In defence of AI researchers 1 is very, very hard and to the best of our knowledge there is not one way the brain works. The brain is a complex, cobbled together set of systems all using different ways of problem solving.
most AI researchers have never opened a textbook on cognitive psychology or neurobiology , or any of these 'soft' sciences.
how do you plan to build artificial intelligence with no model of intelligence, without learning about important experiments in learning and memory , it's the complete ignorance that drives me crazy.
Most of those experts aren't looking to solve general AI problems, they're looking for solutions to specific problems like basic image recognition. And you don't need a full human brain to do that, and you don't need to conform to the way humans and other biological systems do it. You're not aiming for full human intelligence, so you don't need to care too much about how humans learn.

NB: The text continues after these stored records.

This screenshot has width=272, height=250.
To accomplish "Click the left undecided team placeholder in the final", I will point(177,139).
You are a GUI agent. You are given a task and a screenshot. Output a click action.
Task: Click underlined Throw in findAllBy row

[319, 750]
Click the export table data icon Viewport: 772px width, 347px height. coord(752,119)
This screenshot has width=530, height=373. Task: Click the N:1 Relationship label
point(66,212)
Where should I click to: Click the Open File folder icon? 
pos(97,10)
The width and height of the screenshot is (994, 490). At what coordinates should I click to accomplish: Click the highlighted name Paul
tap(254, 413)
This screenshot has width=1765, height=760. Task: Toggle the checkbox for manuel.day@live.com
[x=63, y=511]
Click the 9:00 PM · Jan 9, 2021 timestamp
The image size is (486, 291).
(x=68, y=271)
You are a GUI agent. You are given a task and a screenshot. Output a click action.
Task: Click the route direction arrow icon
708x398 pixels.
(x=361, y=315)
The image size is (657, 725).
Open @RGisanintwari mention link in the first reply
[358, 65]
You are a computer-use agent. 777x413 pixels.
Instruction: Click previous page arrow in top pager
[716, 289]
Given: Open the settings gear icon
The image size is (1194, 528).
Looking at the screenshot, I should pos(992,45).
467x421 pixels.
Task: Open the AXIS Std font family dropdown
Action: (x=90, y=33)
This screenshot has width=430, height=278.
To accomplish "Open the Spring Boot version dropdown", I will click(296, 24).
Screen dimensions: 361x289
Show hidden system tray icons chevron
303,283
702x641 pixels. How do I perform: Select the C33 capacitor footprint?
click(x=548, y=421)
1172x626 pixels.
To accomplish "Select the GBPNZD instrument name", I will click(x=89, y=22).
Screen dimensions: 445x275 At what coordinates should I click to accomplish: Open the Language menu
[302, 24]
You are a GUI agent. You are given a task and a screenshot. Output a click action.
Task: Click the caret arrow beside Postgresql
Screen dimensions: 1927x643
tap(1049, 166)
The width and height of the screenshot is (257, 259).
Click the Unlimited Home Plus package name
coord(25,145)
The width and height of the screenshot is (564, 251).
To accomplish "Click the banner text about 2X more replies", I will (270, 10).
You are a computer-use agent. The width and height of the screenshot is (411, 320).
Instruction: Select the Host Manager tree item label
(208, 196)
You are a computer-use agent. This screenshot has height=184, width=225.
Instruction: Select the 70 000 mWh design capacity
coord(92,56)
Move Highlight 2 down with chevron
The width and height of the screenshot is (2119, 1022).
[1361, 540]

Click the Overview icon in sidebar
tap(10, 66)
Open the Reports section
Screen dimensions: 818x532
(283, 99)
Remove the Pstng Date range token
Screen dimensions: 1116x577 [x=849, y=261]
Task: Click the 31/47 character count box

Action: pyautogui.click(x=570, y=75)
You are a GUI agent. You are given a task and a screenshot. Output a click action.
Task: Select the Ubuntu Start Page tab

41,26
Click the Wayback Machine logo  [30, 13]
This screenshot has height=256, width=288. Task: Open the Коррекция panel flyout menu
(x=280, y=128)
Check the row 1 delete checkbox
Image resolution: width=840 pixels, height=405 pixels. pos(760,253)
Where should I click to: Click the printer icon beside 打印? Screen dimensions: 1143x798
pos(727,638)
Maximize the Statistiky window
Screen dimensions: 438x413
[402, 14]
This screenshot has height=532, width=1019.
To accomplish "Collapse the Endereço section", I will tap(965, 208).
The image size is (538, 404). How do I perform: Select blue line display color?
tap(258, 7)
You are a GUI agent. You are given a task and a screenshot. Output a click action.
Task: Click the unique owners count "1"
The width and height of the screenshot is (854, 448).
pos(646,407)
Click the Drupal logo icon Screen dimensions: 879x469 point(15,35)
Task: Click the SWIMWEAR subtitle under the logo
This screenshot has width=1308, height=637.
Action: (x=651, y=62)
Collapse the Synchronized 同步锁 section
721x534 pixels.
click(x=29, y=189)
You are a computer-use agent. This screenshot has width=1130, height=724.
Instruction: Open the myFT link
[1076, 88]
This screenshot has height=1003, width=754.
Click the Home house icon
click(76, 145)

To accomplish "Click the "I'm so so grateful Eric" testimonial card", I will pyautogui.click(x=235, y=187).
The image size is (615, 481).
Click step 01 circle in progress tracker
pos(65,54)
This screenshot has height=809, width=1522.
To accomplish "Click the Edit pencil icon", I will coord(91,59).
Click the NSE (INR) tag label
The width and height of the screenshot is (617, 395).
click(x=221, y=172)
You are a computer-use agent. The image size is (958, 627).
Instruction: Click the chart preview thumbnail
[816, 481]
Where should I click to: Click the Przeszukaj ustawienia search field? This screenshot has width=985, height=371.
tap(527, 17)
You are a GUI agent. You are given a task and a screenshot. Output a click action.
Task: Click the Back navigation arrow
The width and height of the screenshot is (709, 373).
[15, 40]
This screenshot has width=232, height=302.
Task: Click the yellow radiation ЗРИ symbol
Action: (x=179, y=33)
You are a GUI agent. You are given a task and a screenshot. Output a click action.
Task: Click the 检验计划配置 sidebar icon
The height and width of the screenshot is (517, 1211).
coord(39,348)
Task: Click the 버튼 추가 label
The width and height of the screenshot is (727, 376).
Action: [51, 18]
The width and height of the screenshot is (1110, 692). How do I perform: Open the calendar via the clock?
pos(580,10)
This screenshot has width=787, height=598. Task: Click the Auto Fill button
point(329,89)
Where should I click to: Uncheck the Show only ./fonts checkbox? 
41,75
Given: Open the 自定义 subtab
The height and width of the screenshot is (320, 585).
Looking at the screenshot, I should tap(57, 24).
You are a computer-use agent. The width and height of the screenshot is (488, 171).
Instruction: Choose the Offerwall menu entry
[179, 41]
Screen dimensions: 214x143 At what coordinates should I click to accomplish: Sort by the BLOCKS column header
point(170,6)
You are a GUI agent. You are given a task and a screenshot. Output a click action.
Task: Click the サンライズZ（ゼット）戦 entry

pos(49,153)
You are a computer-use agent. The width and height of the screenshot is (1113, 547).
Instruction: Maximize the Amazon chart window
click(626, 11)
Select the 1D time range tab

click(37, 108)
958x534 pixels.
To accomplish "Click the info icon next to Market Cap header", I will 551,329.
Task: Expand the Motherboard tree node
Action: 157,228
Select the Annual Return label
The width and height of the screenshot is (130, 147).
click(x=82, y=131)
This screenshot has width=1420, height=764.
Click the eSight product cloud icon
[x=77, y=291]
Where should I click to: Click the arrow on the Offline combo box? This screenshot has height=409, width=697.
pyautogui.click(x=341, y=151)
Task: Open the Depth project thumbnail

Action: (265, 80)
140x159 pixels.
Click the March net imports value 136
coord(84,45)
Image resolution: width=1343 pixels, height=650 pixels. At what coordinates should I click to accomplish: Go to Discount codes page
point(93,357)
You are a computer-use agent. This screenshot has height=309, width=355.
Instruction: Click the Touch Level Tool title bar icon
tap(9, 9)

That said, I find when trying to solve a problem with ML techniques, it's better to use someone who knows the problem domain really well than someone who only knows ML really well. Someone who really understands the problem they're trying to solve can encode that knowledge into their models when training the system. While I've seen people who really know ML but lack the specific domain knowledge labor for weeks, coming back to me with "discoveries" that are already well known.
Yes all of this is true. I do think studying how the brain works will provide very useful ideas of what might work in AI. At the very least it is a very interesting area to learn about.